• **Aim of the task**: Each line of the listing that includes the string "format" is to be identified and copied.
*** Opening of Data supplied ***
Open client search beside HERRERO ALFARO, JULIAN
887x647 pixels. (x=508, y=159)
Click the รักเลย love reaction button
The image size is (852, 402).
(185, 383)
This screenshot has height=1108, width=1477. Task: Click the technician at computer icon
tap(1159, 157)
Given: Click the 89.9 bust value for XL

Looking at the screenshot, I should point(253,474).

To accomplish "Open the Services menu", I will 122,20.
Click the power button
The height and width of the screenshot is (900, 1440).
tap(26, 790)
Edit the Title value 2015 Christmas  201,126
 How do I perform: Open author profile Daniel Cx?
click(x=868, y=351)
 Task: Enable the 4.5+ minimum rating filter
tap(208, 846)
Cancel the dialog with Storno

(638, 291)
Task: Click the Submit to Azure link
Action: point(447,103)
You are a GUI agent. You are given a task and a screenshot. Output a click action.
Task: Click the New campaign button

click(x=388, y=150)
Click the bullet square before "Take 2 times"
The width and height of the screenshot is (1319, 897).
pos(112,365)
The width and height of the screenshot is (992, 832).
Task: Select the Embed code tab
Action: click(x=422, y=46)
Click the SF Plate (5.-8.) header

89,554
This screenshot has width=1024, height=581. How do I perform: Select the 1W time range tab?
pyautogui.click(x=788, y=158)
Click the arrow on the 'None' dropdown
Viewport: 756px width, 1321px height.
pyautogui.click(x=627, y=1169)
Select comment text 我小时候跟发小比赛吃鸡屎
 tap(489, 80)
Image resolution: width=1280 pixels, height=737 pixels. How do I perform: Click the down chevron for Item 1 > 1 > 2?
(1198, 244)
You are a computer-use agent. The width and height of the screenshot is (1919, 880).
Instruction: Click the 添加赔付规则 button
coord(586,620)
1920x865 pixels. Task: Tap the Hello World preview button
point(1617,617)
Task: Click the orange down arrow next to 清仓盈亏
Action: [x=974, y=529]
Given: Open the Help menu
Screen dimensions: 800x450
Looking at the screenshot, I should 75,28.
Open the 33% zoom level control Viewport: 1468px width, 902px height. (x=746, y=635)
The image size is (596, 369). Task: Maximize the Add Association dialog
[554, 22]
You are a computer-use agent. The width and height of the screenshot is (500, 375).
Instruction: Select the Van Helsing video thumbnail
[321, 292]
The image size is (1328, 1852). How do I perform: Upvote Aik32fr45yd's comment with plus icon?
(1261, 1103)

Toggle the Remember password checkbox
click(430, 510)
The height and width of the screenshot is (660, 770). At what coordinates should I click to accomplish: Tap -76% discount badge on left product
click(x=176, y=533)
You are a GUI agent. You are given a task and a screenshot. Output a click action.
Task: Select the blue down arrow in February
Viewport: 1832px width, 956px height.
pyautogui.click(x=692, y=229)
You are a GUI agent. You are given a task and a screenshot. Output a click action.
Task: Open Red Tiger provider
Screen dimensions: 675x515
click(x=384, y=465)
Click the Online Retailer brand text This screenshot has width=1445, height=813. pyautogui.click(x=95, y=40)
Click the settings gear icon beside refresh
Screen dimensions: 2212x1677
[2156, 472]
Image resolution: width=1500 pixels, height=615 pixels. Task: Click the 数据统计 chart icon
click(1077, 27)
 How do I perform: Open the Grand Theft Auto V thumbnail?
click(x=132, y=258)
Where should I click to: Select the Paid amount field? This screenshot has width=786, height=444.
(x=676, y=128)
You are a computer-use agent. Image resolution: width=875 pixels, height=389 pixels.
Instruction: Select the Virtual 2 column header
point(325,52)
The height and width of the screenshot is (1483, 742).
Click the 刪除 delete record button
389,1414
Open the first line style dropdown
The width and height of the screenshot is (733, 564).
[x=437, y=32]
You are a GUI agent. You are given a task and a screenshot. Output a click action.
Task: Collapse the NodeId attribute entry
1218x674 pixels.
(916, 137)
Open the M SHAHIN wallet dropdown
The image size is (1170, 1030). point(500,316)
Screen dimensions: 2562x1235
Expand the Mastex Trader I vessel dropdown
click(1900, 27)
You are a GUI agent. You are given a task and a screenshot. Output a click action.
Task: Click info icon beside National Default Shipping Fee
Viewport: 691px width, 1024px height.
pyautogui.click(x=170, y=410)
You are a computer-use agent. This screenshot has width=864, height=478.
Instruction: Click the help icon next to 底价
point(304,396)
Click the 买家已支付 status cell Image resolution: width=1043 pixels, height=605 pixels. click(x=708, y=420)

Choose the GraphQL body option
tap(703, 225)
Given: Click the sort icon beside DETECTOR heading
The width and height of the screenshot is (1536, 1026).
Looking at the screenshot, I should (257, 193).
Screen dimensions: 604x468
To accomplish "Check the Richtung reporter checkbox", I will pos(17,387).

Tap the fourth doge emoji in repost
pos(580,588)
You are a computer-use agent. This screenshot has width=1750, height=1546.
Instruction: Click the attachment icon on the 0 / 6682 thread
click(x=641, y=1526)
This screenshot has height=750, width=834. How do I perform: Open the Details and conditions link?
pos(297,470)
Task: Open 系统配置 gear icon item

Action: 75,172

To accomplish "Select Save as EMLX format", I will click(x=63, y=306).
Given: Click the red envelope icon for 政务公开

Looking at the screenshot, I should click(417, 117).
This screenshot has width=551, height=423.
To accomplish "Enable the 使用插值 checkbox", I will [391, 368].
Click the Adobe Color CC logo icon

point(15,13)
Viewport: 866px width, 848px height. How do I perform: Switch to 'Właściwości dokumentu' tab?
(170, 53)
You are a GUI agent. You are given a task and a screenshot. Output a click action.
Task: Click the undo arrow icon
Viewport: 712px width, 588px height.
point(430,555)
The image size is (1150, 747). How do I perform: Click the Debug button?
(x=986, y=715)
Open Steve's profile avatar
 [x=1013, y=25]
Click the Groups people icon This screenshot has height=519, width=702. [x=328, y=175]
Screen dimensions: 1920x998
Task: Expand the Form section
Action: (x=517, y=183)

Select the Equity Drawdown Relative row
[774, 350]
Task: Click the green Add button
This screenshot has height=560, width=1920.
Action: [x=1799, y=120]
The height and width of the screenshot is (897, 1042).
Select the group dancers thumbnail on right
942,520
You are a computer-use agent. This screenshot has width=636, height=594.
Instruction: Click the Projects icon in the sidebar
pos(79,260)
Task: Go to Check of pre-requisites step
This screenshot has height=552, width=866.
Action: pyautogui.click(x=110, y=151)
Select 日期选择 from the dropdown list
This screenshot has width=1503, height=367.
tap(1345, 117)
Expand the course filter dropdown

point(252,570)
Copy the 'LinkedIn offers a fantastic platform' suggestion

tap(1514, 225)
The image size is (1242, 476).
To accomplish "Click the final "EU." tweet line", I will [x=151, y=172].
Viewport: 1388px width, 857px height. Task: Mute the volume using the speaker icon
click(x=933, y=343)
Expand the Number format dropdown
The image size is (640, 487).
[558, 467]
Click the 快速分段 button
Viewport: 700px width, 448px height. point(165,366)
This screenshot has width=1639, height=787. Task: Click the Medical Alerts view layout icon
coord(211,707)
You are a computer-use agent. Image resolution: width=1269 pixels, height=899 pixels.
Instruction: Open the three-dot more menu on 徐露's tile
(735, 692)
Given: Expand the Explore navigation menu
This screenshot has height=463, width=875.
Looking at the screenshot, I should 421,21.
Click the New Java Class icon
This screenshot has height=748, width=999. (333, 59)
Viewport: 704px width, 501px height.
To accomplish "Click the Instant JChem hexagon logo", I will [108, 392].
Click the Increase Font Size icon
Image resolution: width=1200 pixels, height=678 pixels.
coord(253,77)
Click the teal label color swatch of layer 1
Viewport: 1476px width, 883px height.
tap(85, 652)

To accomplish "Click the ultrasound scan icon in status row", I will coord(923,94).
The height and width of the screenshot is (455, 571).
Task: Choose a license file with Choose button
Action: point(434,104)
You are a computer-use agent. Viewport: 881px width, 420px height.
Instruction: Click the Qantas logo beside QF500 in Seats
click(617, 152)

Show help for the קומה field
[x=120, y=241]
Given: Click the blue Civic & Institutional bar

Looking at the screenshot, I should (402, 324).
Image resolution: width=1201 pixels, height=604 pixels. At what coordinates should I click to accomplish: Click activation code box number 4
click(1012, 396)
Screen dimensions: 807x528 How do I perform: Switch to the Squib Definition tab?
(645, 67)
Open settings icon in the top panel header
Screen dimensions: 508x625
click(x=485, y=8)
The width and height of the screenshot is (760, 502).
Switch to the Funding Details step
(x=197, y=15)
*** Close of Data supplied ***
• **Response to the exercise**:
To accomplish "Select Save as EMLX format", I will click(x=63, y=306).
Expand the Number format dropdown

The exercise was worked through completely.